Many of the model objects have graph analogues, as ONOS represents networks as directed graphs.

  • Device - A network infrastructure element, e.g. a switch, router, access-point, or middle-box. Devices have a set of interfaces/ports and a DeviceId. Devices are interior vertices of the network graph.
  • Port - A network interface on a Device. A Port and DeviceId pair forms a ConnectPoint, which represents an endpoint of a graph edge. 
  • Host - A network end-station, which has an IP address, MAC address, VLAN ID, and a ConnectPoint. Hosts are exterior (leaf) vertices of the network graph.
  • Link - A directed link between two infrastructure Devices (ConnectPoints). Links are interior edges of the network graph.
  • EdgeLink - A specialized Link connecting a Host to a Device. EdgeLinks are exterior edges of the network graph.
  • Path - A list of one or more adjacent Links, including EdgeLinks. EdgeLinks, if present in the path, can only be exterior links (beginning and end of the list).
  • Topology - A Snapshot of a traversable graph representing the network. Path computations against this graph may be done using an arbitrary graph traversal algorithm, e.g. BFS, Dijkstra, or Bellman-Ford.

Network Control

At the application level, directives for the network are expressed as high-level flow rules given as Criteria (Match) and Treatment (Action) pairs. An ONOS instance will have a role for any given device that either allows or denies it from applying changes to the device.

  • FlowRule - A high-level flow rule given as a Match and Action pair. An action can be a composite action if needed. This abstraction is distinct from OpenFlow's notions of flow rules, e,g, the number of tables and OF match-action pairs.
  • Intent - A high-level intent to affect network configuration or connectivity for a subset of network traffic. It allows applications to specify what they want to happen, rather than having to specify how they want things to happen.
  • RoleValue - The role of (an) ONOS instance(s) for a device. 
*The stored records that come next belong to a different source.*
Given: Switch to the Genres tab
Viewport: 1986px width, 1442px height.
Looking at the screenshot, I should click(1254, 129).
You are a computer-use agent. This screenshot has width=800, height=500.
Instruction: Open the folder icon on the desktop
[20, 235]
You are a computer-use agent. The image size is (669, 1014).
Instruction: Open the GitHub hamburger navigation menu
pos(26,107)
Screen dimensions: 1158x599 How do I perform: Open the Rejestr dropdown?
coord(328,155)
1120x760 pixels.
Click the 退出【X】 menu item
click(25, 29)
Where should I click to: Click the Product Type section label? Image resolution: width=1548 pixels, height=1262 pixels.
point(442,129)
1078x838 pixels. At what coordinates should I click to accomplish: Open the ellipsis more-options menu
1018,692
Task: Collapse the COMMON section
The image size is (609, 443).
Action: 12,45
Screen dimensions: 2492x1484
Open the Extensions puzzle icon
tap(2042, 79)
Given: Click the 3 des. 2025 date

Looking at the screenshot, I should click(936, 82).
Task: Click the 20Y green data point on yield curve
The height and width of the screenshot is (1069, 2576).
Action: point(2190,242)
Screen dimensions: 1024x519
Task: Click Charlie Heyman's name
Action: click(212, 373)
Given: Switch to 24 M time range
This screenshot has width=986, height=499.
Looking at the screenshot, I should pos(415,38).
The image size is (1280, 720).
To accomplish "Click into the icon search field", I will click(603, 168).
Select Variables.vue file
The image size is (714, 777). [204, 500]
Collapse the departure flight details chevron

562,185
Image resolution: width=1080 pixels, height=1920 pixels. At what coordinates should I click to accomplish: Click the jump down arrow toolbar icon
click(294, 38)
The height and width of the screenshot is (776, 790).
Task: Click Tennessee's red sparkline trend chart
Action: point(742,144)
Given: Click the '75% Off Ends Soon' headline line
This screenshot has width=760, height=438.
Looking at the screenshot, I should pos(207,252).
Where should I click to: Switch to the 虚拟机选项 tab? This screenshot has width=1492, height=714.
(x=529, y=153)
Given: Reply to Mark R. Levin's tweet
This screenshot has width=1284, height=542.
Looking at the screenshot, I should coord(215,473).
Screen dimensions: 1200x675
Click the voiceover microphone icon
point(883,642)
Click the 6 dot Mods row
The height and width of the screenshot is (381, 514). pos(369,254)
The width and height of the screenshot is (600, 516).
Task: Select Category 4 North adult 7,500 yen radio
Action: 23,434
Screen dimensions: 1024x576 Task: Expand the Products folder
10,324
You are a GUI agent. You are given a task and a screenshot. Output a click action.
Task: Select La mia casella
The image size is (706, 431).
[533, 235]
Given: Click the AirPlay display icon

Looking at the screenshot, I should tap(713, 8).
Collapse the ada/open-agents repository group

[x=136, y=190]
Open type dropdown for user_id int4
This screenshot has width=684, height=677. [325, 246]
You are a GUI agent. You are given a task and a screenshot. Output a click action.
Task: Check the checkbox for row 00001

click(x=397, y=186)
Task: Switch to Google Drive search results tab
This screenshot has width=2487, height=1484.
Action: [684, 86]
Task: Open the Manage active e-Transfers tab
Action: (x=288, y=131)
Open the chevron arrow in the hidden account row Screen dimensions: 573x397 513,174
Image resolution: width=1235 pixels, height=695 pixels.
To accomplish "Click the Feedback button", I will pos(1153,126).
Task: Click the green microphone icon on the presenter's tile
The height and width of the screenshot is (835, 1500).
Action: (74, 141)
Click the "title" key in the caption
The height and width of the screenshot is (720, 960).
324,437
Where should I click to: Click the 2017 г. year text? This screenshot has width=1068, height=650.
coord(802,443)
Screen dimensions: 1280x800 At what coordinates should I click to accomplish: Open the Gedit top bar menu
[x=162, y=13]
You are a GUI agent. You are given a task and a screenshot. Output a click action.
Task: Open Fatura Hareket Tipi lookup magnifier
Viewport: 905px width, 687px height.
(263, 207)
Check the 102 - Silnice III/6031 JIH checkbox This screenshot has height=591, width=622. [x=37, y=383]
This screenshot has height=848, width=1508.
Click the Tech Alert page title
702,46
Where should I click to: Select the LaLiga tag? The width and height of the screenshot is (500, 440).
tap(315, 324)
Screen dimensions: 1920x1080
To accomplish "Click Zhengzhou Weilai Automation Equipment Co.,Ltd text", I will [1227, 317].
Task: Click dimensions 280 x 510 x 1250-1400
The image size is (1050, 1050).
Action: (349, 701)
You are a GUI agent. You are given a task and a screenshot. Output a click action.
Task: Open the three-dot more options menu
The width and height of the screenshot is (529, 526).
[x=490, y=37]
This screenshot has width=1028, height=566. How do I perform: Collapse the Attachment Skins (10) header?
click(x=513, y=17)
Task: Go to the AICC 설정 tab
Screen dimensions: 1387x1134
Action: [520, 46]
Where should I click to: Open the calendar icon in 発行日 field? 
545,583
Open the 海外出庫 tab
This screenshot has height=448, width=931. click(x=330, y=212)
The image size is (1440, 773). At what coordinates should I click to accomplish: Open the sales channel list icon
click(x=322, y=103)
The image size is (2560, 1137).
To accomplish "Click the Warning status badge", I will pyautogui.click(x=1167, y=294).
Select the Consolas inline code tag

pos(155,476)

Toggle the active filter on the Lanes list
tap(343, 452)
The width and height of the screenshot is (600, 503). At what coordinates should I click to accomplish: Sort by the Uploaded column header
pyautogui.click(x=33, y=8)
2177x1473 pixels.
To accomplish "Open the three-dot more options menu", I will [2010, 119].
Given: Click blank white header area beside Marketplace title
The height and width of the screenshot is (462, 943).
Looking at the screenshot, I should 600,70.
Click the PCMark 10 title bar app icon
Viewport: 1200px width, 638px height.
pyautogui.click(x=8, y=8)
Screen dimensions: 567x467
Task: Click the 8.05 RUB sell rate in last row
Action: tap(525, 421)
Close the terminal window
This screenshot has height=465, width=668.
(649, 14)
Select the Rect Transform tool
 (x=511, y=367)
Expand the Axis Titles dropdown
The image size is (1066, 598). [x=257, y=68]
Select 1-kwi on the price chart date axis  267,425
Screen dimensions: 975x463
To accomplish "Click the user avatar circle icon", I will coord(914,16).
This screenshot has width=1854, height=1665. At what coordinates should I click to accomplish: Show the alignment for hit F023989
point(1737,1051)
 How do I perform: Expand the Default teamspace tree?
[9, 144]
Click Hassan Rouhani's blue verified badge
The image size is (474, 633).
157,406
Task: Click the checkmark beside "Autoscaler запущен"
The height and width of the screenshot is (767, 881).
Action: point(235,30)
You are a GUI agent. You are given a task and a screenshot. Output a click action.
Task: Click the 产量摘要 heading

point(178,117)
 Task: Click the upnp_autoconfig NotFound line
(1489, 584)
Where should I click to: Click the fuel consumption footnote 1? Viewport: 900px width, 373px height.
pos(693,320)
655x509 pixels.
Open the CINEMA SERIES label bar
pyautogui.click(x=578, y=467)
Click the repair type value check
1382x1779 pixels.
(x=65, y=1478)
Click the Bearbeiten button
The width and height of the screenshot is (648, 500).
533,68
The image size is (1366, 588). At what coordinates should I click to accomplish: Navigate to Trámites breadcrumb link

Constructs for manipulating network logic, as well as their construction, are discussed further in The Intent Framework. Roles are explained in Clustering.

Network Packets

Packets, such as from network traffic, and those to be injected into the network, have analogues to the OpenFlow PacketIn and PacketOut. 

  • OutboundPacket - Protocol agnostic representation of a synthetic packet to be emitted on the network. This includes information about where to emit this packet.
  • InboundPacket - We may need to consider whether this abstraction should be purposefully omitted from the API to avoid scalability and security related issues. Regardless, reactive packet processing should still be available to providers to use as needed, e.g. host tracking, link detection.

Model Object Dependencies

Some entities rely on the existence of other entities, as in the case of Ports, which cannot exist without a Device. Similarly, Links, and by extension, Topologies, cannot exist without Ports serving as endpoints to the Link. We therefore consider Devices to be a first-class entity in ONOS's network representations.